HINTERGRUND

Barbara Schmidt

Von Barbara Schmidt

Mo, 26. April 2021

Wirtschaft

Deutsche horten Billionen auf Girokonten

Banken berechnen Minuszinsen in der Regel für kurzfristig verfügbare Guthaben, vor allem auf Giro- und Tagesgeldkonten. Eben diese Sichteinlagen haben im Corona-Jahr 2020 zugelegt. In Krisen halten Menschen ihr Geld zusammen. Außerdem entfielen wegen der Pandemie viele Möglichkeiten, Geld auszugeben, etwa für Reisen.

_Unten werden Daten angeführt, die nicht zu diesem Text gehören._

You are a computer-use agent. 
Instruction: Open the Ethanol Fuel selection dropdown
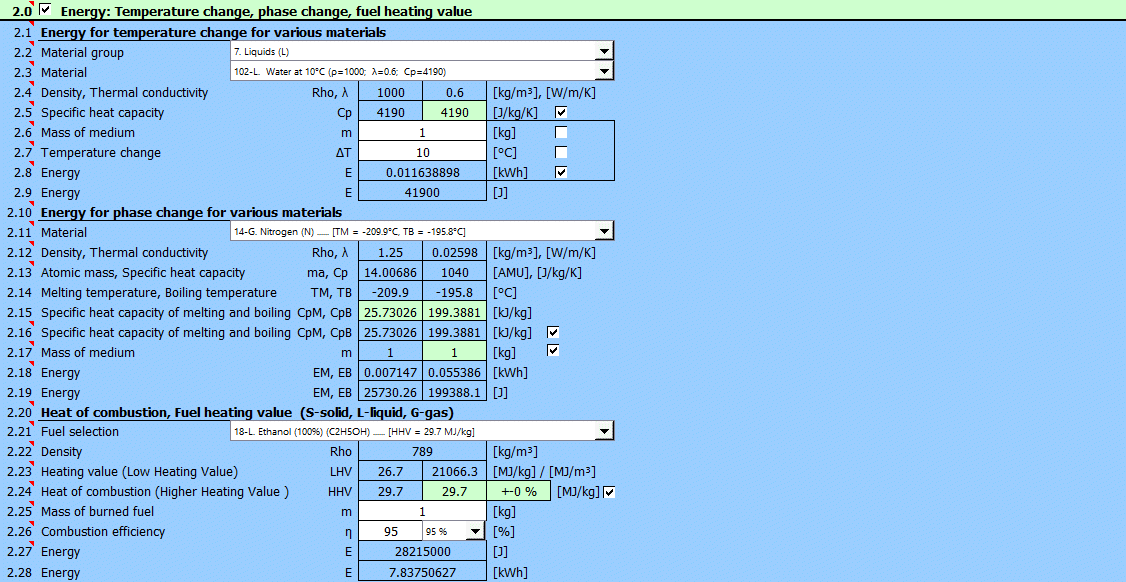click(x=603, y=432)
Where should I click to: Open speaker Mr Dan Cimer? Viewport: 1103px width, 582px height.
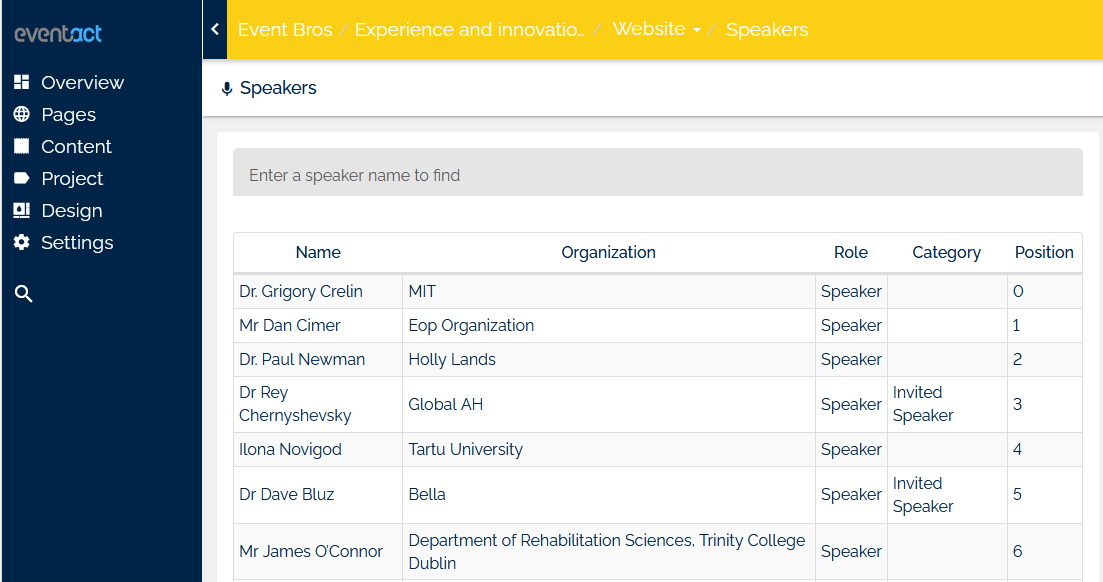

So stieg das Geldvermögen der privaten Haushalte in Deutschland nach Berechnungen der DZ Bank 2020 auf den Rekordwert von 7,1 Billionen Euro. Im Vergleich zu 2019 legten die Bundesbürger in Summe gut 100 Milliarden Euro mehr zurück. Das Geld bleibe oft auf dem Konto liegen und werde nicht angelegt, heißt es beim Zentralinstitut der rund 800 deutschen Genossenschaftsbanken. Viele Anleger wissen wegen der Zinsflaute nicht, wohin mit ihrem Geld. Rund zwei Billionen Euro halten die Privathaushalte laut DZ Bank als praktisch unverzinste Sichteinlagen oder Bargeld – das entspricht gut 28 Prozent. Banken wissen ihrerseits nicht, wohin mit diesem Geld. "Wir werden seitens der Europäischen Zentralbank schon seit Jahren mit 0,5 Prozent Negativzinsen für unsere Einlagen dort belastet. Trotz Rekordwachstums im Kreditgeschäft haben wir derzeit weit mehr als eine Milliarde Euro bei der Bundesbank, anderen Banken und in Bundeswertpapieren angelegt. Überall sind wir mit Minuszinsen konfrontiert und müssen deshalb diese Belastung an unsere Kunden weitergeben", erklärt Marcel Thimm, Vorstandschef der Sparkasse Freiburg-Nördlicher Breisgau.